Installing the Helm chart
To deploy the model, run the following command to download and start the Kubernetes pod inside the NIM namespace:
fbronzati@login01:/mnt/f710/NIM$ helm install my-nim nim-llm-1.1.2.tgz -f custom-values.yaml -n nim NAME: my-nim LAST DEPLOYED: Wed Sep 11 08:59:26 2024 NAMESPACE: nim STATUS: deployed REVISION: 1 NOTES: Thank you for installing nim-llm. ************************************************** | It may take some time for pods to become ready | | while model files download | ************************************************** Your NIM version is: 1.2.0
The pod will have one or two containers depending on the profile and number of workers.

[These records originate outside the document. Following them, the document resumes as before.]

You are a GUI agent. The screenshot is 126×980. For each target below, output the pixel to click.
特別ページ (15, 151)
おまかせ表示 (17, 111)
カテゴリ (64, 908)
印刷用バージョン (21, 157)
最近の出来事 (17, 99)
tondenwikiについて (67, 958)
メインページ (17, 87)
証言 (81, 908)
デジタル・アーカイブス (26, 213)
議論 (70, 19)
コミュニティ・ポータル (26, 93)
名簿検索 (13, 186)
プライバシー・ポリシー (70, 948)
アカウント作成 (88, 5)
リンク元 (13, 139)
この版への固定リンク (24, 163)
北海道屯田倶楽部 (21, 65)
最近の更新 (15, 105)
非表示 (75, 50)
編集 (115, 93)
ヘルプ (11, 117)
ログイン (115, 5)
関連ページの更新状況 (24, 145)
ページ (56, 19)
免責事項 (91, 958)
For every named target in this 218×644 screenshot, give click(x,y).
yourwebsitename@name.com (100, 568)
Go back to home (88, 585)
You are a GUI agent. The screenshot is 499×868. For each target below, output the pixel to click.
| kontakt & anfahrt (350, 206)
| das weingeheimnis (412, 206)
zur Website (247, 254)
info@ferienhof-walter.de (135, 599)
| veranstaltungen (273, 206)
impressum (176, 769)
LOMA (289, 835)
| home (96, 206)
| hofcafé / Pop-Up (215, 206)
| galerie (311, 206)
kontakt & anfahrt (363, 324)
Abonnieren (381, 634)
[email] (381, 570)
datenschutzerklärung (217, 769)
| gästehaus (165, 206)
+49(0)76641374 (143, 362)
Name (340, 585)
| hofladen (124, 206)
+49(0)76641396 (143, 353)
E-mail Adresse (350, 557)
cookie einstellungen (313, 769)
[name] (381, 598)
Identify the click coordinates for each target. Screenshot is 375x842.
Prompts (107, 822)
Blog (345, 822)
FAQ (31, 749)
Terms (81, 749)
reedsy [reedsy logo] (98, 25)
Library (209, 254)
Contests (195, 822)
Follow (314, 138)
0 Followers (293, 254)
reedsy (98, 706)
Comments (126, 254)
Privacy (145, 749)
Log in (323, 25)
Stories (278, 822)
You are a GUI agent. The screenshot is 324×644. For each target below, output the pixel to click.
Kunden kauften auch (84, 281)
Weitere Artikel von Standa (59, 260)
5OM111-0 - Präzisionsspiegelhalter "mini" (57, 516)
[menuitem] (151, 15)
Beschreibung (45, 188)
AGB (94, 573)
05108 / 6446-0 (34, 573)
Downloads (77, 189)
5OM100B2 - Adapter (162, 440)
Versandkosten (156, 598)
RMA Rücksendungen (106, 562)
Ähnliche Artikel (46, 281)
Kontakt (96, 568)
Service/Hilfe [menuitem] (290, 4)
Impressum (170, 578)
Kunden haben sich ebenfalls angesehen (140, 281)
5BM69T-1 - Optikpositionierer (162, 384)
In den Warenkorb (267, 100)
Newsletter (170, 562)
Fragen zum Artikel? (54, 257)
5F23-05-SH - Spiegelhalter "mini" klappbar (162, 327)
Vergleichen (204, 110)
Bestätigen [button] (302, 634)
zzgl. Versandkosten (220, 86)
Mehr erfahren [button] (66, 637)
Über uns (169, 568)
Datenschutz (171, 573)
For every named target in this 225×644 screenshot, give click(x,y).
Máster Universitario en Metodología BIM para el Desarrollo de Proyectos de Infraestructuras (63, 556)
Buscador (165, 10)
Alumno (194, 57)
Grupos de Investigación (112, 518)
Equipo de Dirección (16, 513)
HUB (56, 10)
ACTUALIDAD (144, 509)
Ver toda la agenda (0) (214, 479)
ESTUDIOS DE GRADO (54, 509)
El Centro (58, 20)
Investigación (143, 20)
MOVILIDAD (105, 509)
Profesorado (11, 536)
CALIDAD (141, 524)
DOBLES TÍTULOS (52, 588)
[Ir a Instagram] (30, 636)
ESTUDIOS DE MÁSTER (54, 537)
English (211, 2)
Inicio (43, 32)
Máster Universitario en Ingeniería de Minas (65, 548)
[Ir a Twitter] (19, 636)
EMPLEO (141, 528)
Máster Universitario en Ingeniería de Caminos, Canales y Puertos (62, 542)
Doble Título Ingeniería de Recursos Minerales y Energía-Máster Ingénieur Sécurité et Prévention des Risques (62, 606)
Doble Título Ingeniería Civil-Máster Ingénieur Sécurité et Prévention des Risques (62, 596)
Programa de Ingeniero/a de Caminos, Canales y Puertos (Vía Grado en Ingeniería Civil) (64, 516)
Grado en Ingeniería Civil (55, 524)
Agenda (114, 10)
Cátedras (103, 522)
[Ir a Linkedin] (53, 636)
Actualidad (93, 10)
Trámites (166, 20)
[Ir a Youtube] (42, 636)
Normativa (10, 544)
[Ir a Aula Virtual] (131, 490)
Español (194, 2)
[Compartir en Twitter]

The following example shows the pod running the model over two containers:
fbronzati@login01:/mnt/f710/NIM$ kubectl get pods -n nim -o widefNAME READY STATUS RESTARTS AGE IP NODE NOMINATED NODE READINESS GATESfmy-nim-0 1/1 Running 0 14m *.*.*.* helios26 <none> <none> my-nim-0-1 1/1 Running 0 14m *.*.*.* helios24 <none> <none>
Sending requests
The Helm chart also deploys a Kubernetes service to interact with the model sending a request. The following command provides the IP address and port that is created to access the model:
fbronzati@login01:/mnt/f710/NIM$ kubectl get services -n nim NAME TYPE CLUSTER-IP EXTERNAL-IP PORT(S) AGE my-nim ClusterIP None <none> <none> 110s my-nim-nim-llm ClusterIP *.*.*.* <none> 8000/TCP 110s
NVIDIA NIM uses OpenAI API, therefore, there are many ways to interact with the model. See https://docs.api.nvidia.com/nim/reference/meta-llama-3_1-405b-infer for information to understand the best ways to send requests with Python, Node, and Shell. The following example is a simple shell script to test if the model was deployed correctly:
fbronzati@login01:/mnt/f710/NIM$ curl -X 'POST' \ 'http://*.*.*.*:8000/v1/completions' \ -H 'accept: application/json' \ -H 'Content-Type: application/json' \ -d '{ "model": "meta/llama-3.1-405b-instruct", "prompt": "Once upon a time", "max_tokens": 64 }'
The response is similar to the following example:
{"id":"cmpl-5df0e556fcbf48738159707b65055d83","object":"text_completion","created":1726096116,"model":"meta/llama-3.1-405b-instruct","choices":[{"index":0,"text":", in a small village nestled in the rolling hills of Tuscany, there was a young apprentice named Dario . Dario was an aspiring sommelier, eager to learn the art of pairing wines with the region’s famous dishes. His mentor, the wise and kind-hearted Giovanni, noticed Dario’s passion and","logprobs":null,"finish_reason":"length","stop_reason":null}],"usage":{"prompt_tokens":5,"total_tokens":69,"completion_tokens":64}}
Conclusion
Deploying the Llama 3.1 405b model can be challenging due to its size and hardware requirements. However, with NVIDIA NIM on Dell PowerEdge servers, most of the complexity is removed and the task becomes achievable, providing flexibility and scalability for a wide range of applications. The collaboration between Dell Technologies and NVIDIA showcases a high degree of synergy, offering a pathway to use cutting-edge AI capabilities in a production environment. This blog serves as a valuable resource for understanding the deployment intricacies and selecting the optimal approach based on hardware and performance requirements.
Dell AI Factory further simplifies this process by providing preconfigured environments and deployment templates, making it easier for enterprises to adopt the Llama 3.1 405b model without compromising performance or resource efficiency.